Taking Offense

 A major stumbling block for those who reject Christianity is those parts of the Bible which seem to justify actions that we consider to be culturally backward, confusing, and irrelevant or, even worse, immoral. And I think that most Christians, if they’re honest, will agree that there are parts of the Bible that they find baffling, frustrating, or, possibly, just plain offensive.

Interestingly, characters within the Bible exhibit similar sentiments with respect to the self-disclosure of God.  Moses, for example, boldly interceded to God on behalf of his people when God was on the verge of wiping them out for their idolatry. Moses repeatedly calls on God to remember what he promised, to consider what the other nations would think, to turn away from his anger and show mercy to his people (Ex. 32:9-14; 33:12-17).  Surprisingly, God relents. Moses’ courage and boldness appear to earn him God’s favour.  We see similar themes in the book of Job, where Job protests bluntly and bitterly to God about his suffering.  Although God has some harsh words for Job at the end of the book,  he also declares that Job and not his friends with their neat and tidy religious formulas explaining human suffering, had spoken rightly of him (Job 42:7-10).

In both cases, confusion, ambiguity, and outrage were presented to God honestly and unapologetically. In both cases, it seems that God was less interested in human beings pretending that God’s actions and intentions were perfectly obvious, transparent, and morally praiseworthy than he was in an honest acknowledgment of the confusion and even offense that walking with him can and does cause.

In The Reason for God, Timothy Keller has this to say about what to think when we come across a passage in Scripture that we find outrageous:

To stay away from Christianity because part of the Bible’s teaching is offensive to you assumes that if there is a God he wouldn’t have any views that upset you…. Now, what happens if you eliminate anything from the Bible that offends your sensibility and crosses your will? If you pick and choose what you want to believe and reject the rest, how will you ever have a God who can contradict you? … Only if your God can say things that outrage you and make you struggle (as in a real friendship or marriage!) will you know that you have gotten hold of a real God and not a figment of your imagination.

In other words, one skeptical assumption worth challenging is that if God exists and chooses to reveal himself to human beings, he is obliged to do so in a way that will simply confirm and validate our (profoundly historically and culturally conditioned) conceptions of what is good, admirable, and admissible.  If we take seriously the fact that human beings are finite and fallen creatures, whose only access to reality is profoundly shaped (in positive and negative ways) by a whole host of historical, cultural, and psychological factors, then it makes sense to say that our moral conceptions might not represent the last or best word on the question of what God is like.

In one of my university philosophy classes, a professor told the story of a friend of his who was a committed Christian and a celibate homosexual. When my professor asked his friend if he agreed with the Bible’s teaching on homosexuality, his friend said he did not. This, my professor found truly baffling. How could his friend possibly choose to commit to a religious tradition when he was in such obvious disagreement with it on a matter as important as his sexual identity?
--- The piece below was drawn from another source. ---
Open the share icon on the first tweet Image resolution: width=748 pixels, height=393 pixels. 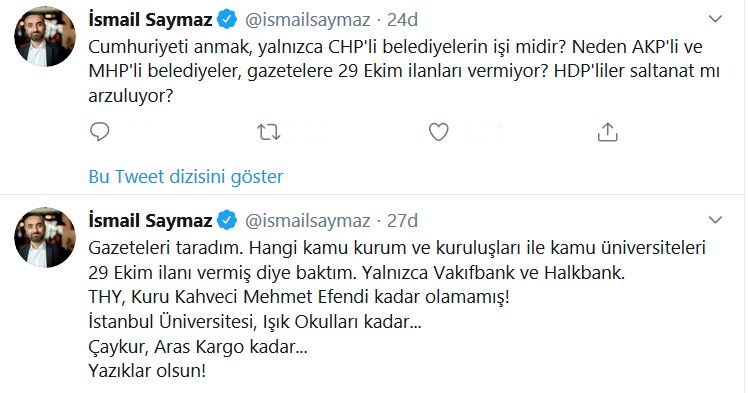(607, 132)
His friend said that Christianity made sense of enough important elements of his experience, and that God had proven faithful enough over the years that he had learned to trust and yield to him when it came to matters that he disagreed with. His confusion and disagreement with God were preserved within the context of faith, and with the understanding that it is at least possible that human conceptions of what is right and wrong, permissible and impermissible might require modification or correction.

My professor obviously found this pretty difficult to stomach. What, after all, could be more important than being true to one’s own beliefs? If anything is sacred in our post-Christian Western culture it is the individual’s freedom to decide what is true and meaningful for themselves.

But perhaps facing the implications of the inherent limitation of the human condition—even when it comes to our moral intuitions—can be seen as liberating in a strange sort of way. We don’t have to pretend that we love everything in the Bible, nor do we have to pretend that God’s way of acting in the world always makes obvious sense and demands nothing but our reflexive and unthinking praise. Whatever else may be going on in the stories of how Moses and Job related to God, it seems that one important lesson is that God is not put off by human doubt, anger—even offense—in response to their understanding of his work in the world.

Ryan Dueck

One response to “Taking Offense

  1. Some very good points Ryan. Never thought of Biblical offense as a means of protecting against idolatry before. Please keep sharing your thoughts!